-------- Information --------

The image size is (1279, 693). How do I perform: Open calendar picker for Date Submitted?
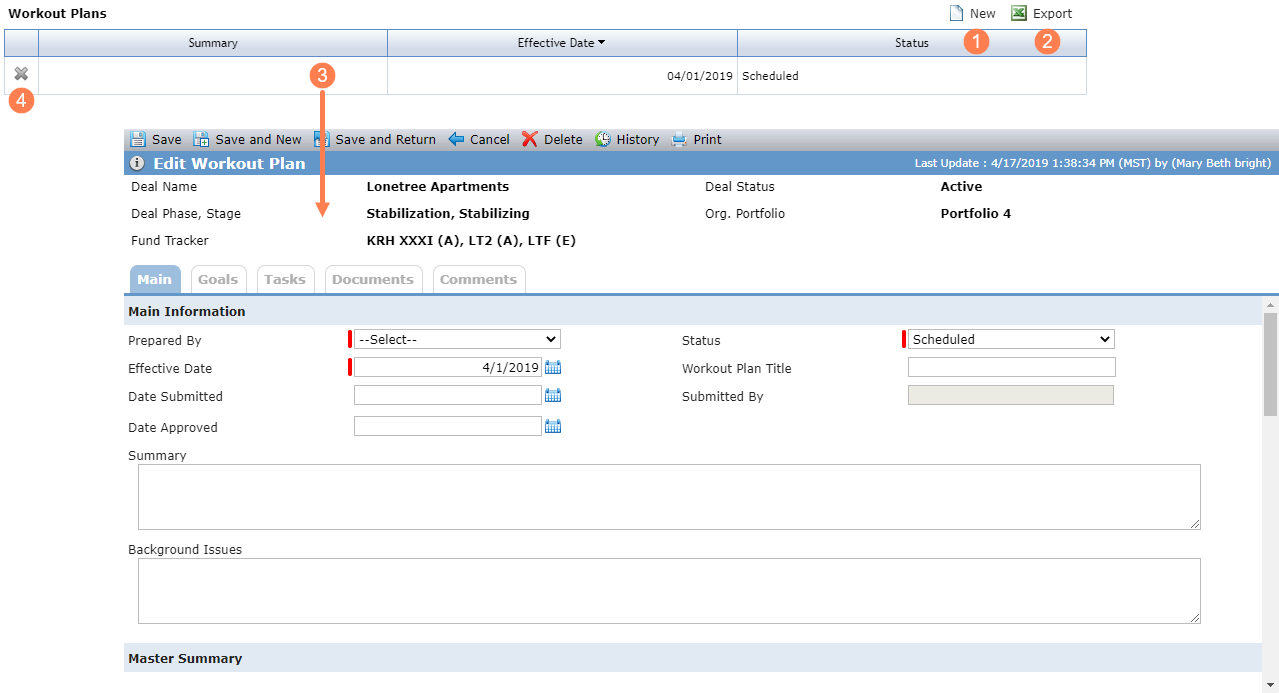[x=553, y=396]
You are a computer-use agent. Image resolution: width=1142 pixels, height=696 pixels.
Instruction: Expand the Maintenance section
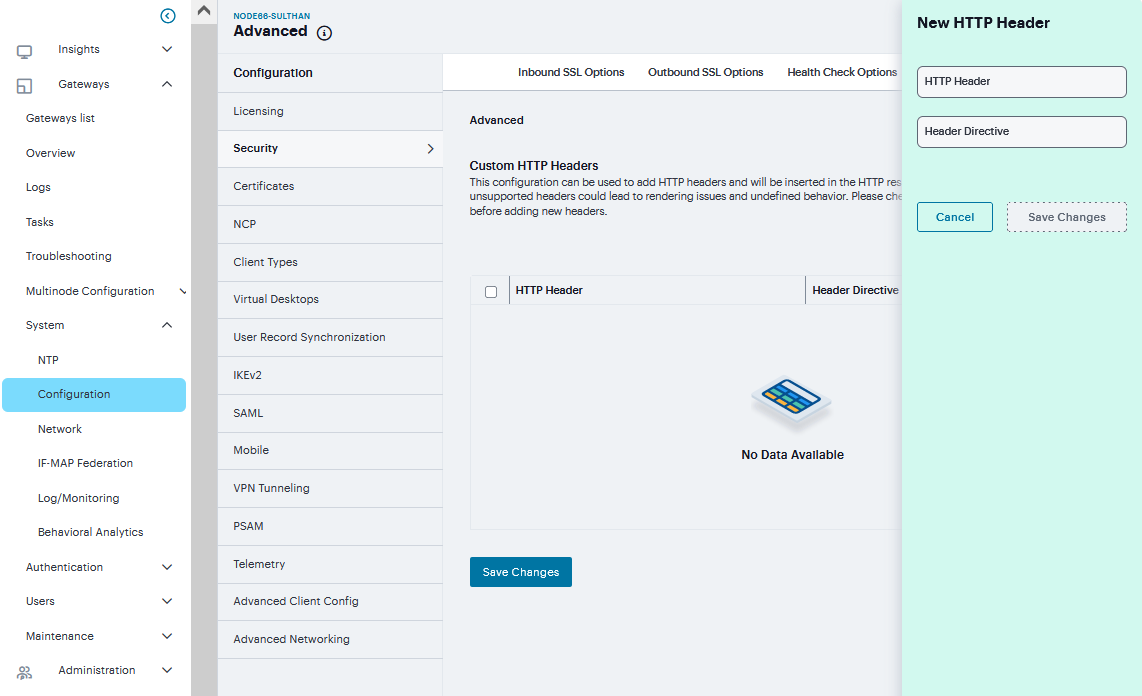click(167, 636)
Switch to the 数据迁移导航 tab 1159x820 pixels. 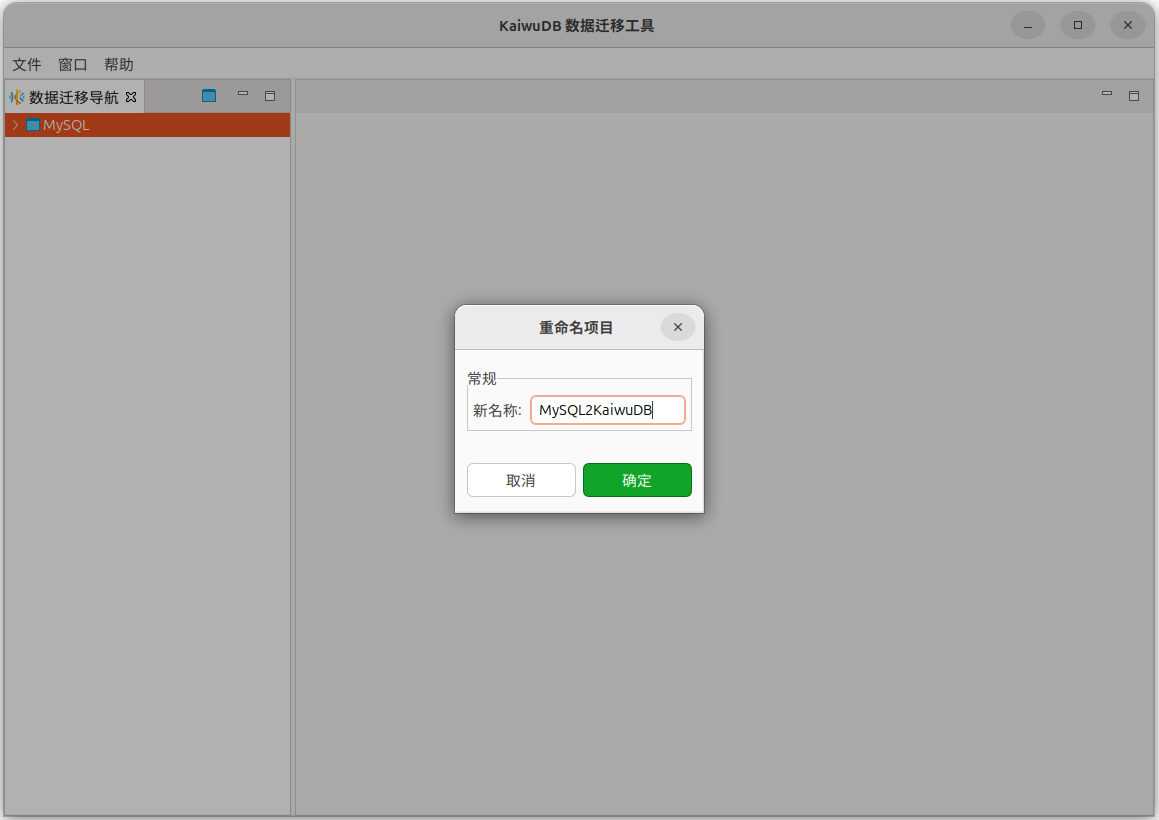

--------

◆ Work to be completed
Every line from the one holding "Instruction: Expand the Maintenance section" through the last line of the entries above, and nothing else, is to be restated word for word. Pictures stay out.

◆ Exercise result
Instruction: Expand the Maintenance section
click(167, 636)
Switch to the 数据迁移导航 tab 1159x820 pixels. 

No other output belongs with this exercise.